Does journalism have a future in the Community Age? I have no doubt about it. But this future will be very bleak. Journalists, real journalists, will be miserable, poor, useless and discarded.
It was great to be a journalist in the Information Age. But we are clearly living now in the Post-Information Age. Information, which used to be a hot product, is now a commodity. Everybody can have as much up-to-date information as any journalist.
A couple of months ago, there was a horrific terrorist attack in the Russian airport Domodedovo. I learned about it on Twitter. I saw YouTube videos of the attack itself and of the aftershock after the attack from people who were at the airport and videotaped it with their cellphones. I read information from victims, their relatives, and people who were actually at the airport at the time live using LiveJournal, VKontakte, Facebook, and Twitter as well as a few blogs.

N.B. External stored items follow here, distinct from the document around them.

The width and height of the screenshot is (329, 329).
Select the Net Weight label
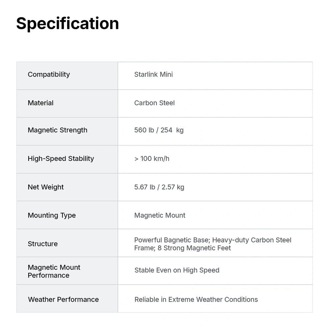coord(45,187)
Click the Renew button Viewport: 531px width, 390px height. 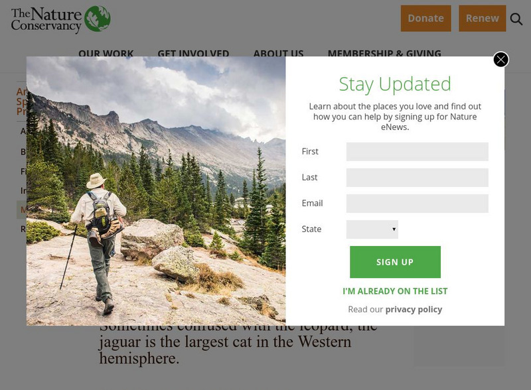click(x=483, y=19)
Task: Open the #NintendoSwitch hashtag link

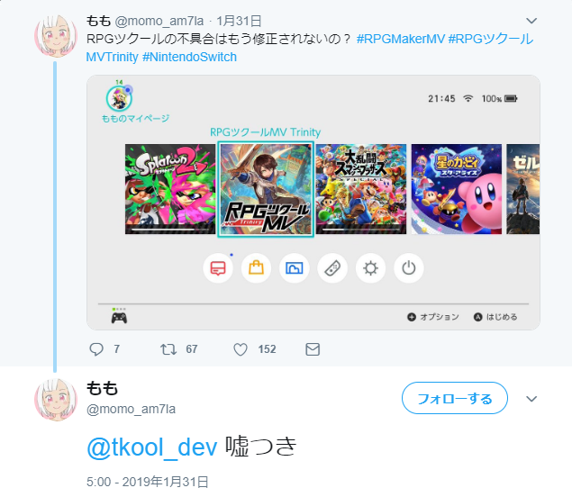Action: [x=189, y=57]
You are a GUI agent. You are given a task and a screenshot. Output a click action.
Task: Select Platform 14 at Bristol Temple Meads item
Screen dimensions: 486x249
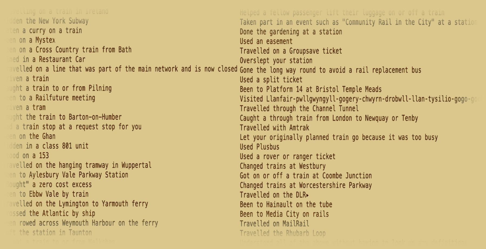pyautogui.click(x=311, y=89)
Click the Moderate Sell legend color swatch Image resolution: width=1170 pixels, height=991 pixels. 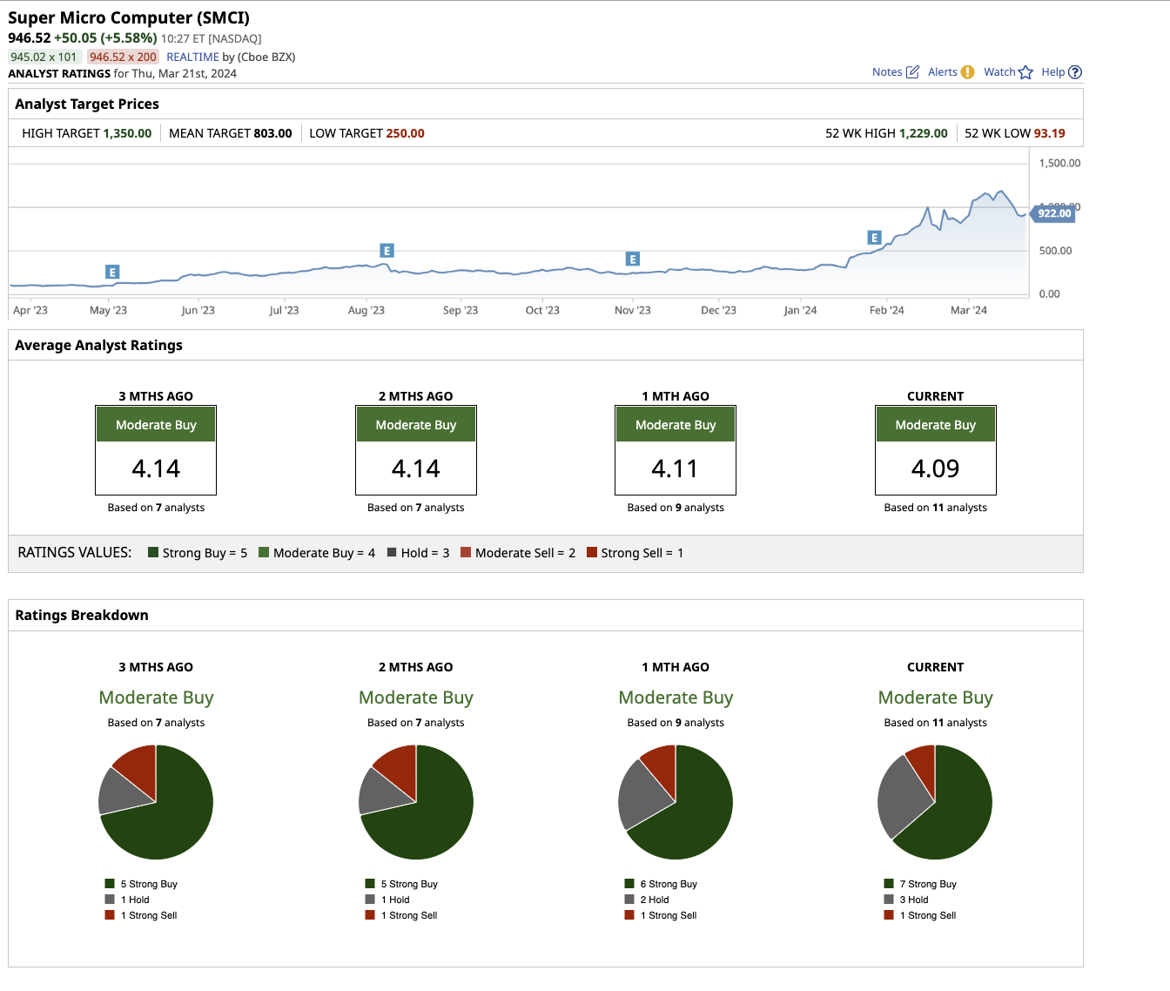point(467,553)
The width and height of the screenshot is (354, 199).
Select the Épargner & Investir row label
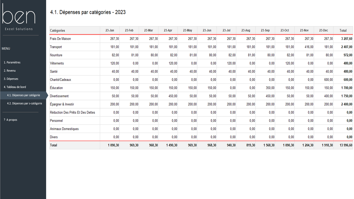click(x=62, y=104)
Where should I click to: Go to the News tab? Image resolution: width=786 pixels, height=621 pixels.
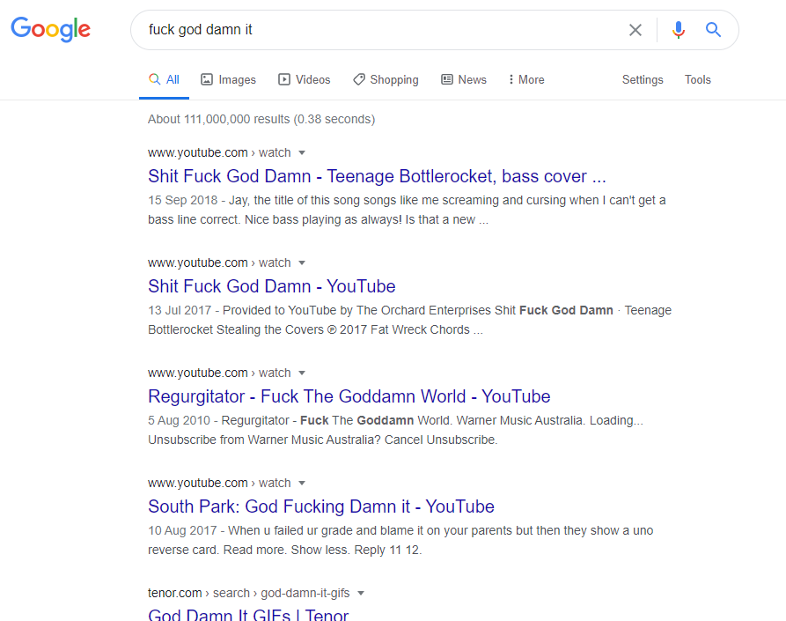(463, 79)
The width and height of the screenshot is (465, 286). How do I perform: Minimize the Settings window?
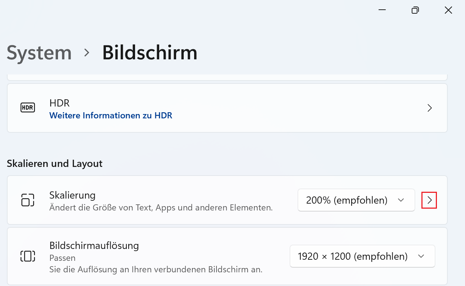tap(382, 10)
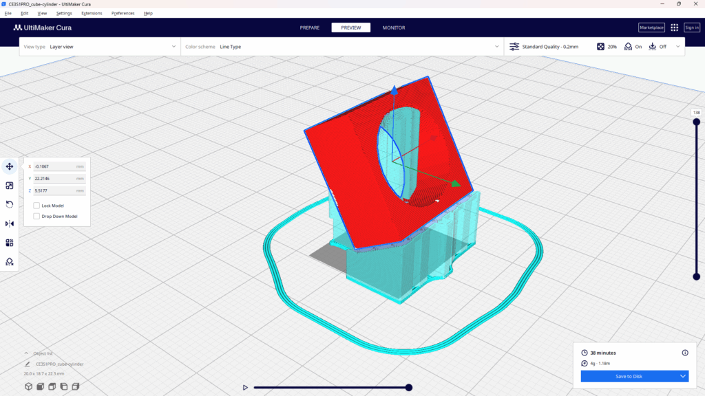The width and height of the screenshot is (705, 396).
Task: Enable the Lock Model checkbox
Action: click(x=36, y=206)
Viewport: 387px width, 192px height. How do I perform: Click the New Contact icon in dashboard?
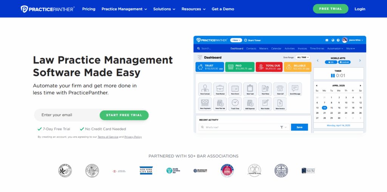click(205, 89)
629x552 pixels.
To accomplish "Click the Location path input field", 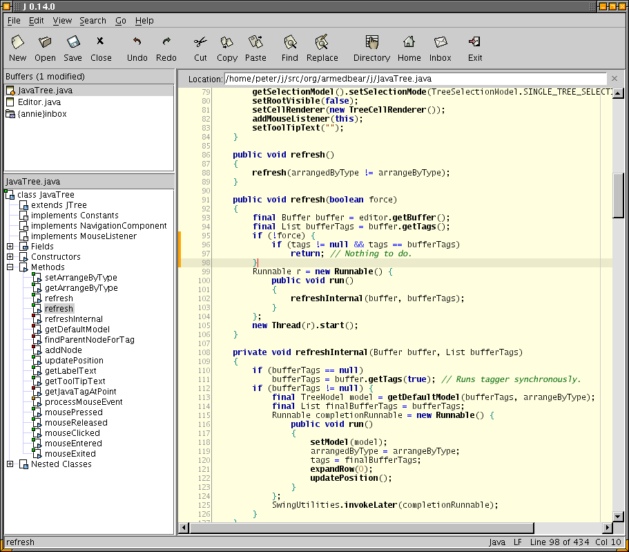I will 414,79.
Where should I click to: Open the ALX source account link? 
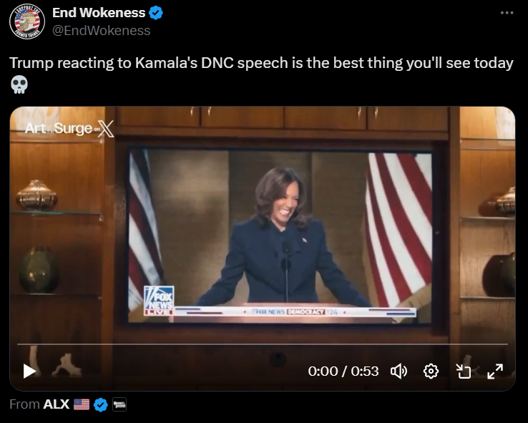[x=57, y=404]
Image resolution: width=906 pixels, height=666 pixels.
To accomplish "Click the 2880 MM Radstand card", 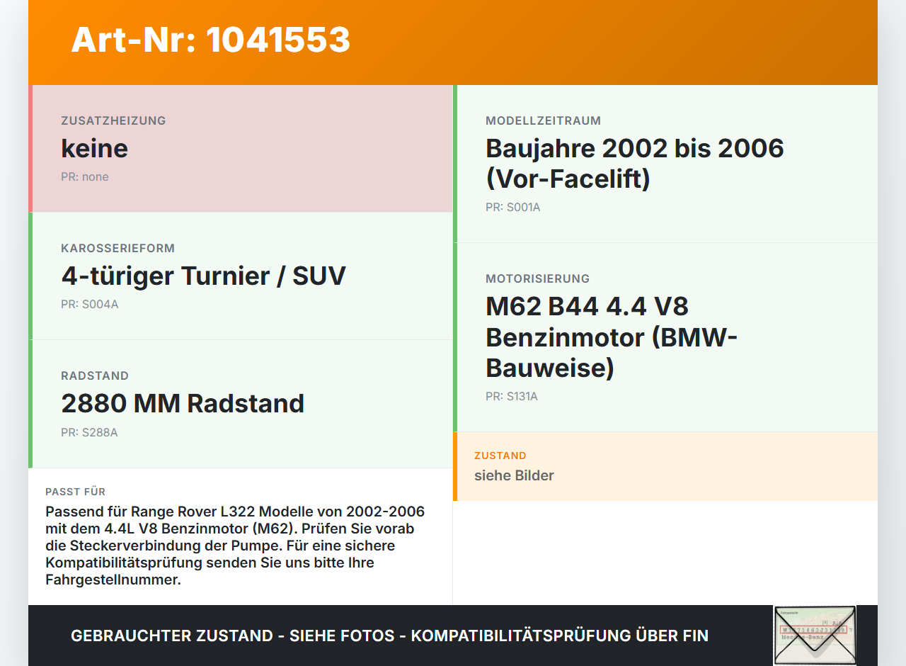I will (x=241, y=404).
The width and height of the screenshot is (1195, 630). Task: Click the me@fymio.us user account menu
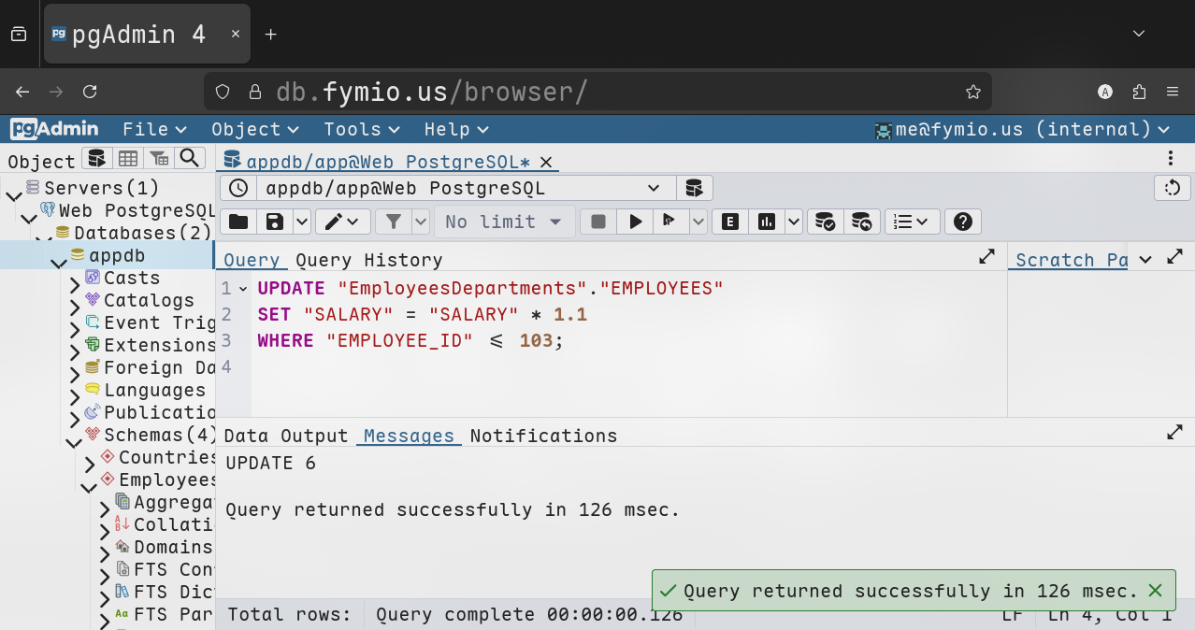coord(1021,129)
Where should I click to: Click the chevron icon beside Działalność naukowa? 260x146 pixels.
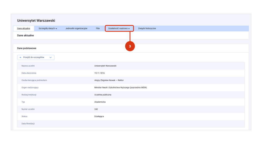coord(129,29)
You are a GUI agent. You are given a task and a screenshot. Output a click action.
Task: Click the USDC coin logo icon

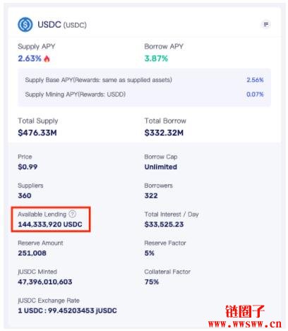pyautogui.click(x=25, y=25)
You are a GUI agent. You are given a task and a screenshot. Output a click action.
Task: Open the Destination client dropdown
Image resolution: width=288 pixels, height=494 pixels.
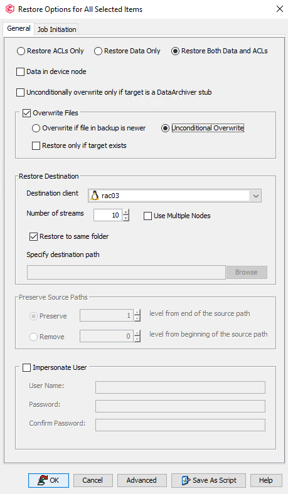(x=256, y=196)
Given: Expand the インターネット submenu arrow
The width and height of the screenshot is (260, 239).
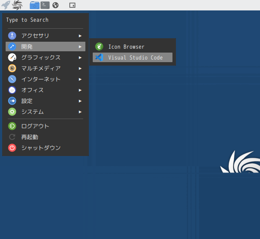Looking at the screenshot, I should click(80, 79).
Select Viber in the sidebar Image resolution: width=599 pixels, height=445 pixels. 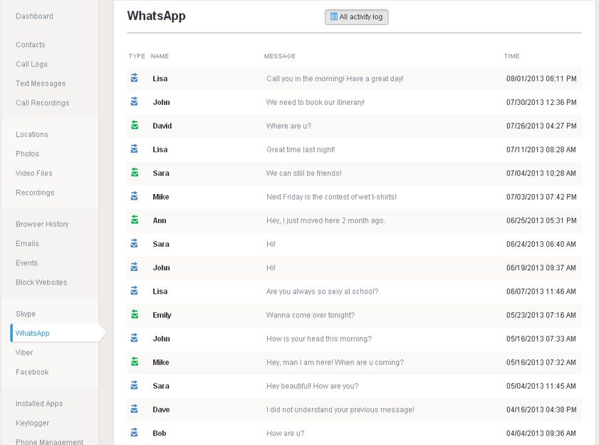point(24,353)
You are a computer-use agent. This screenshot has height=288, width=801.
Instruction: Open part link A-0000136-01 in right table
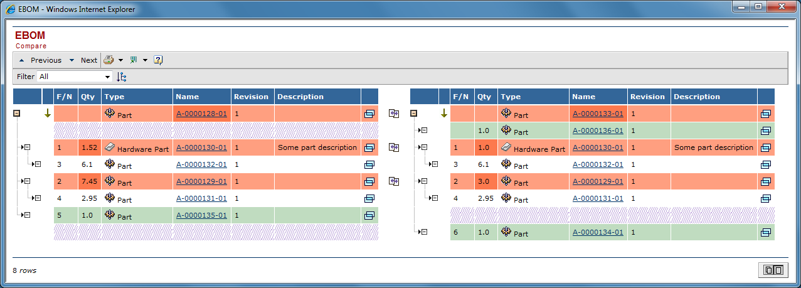tap(598, 131)
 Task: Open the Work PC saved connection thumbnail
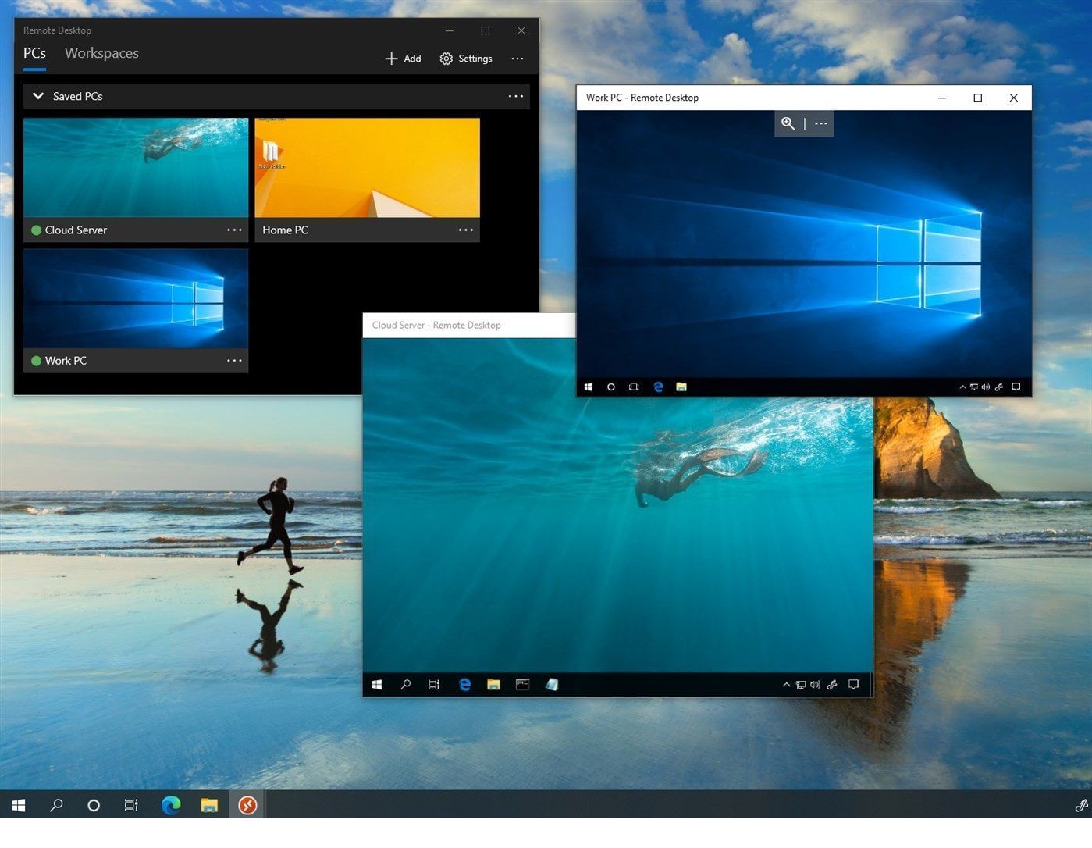(136, 299)
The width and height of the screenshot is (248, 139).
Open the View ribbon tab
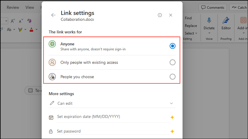30,7
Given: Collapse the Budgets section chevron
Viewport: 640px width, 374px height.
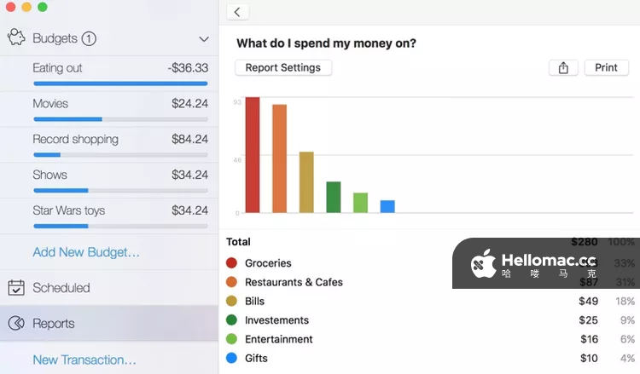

But what made the end of the Information Age clear for me was the fact that when I got home in the evening and turned on the news, all the news channel showed the same YouTube videos I already saw and used all the quotes I already read. So, where is the journalism then?
That is why I think CNN is struggling. They try to be a news organization in a post-news world. People do not need journalists for news anymore. That is also why Fox News is bourgeoning – it is not news but propaganda – it does not tell the news it explains information from a certain standpoint. MSNBC went the same way. Propaganda may be a harsh word – call it news analytics (that may be too nice of a word), or cause marketing, or promotion, or persuasion. The point is: it is not what traditional journalism is about – delivering objective news.
Next time something horrible or great happens we will know about it from bystanders’ Twitter feeds and see it on YouTube courtesy of bystanders’ cell phones, long before we will learn about it from journalists. And even then, journalists will probably just repeat the same YouTube videos and use the same tweets as quotes. Yet, Fox News “journalists” will make one conclusions, while MSNBC “journalists” will come to polar conclusions based on this same event whatever it might be.
What is interesting, however, is to try to understand what will come next. After the Industrial Age, people spent a decade in the Post-Industrial Age before Information Age came around and propelled journalism to the new heights. Now I believe we are in the Post-Information Age. What will replace it? To me, it seems like it might be the Community Age (you can also call it Network Age or Relationship Age). Your personal community, professional community, geographical community and other communities will have as much of an effect on your quality of life and on your opportunities as possessions had in the Industrial Age or knowledge had in the Information Age.
You are not what you have or what you know, but who you know and who knows you... your community.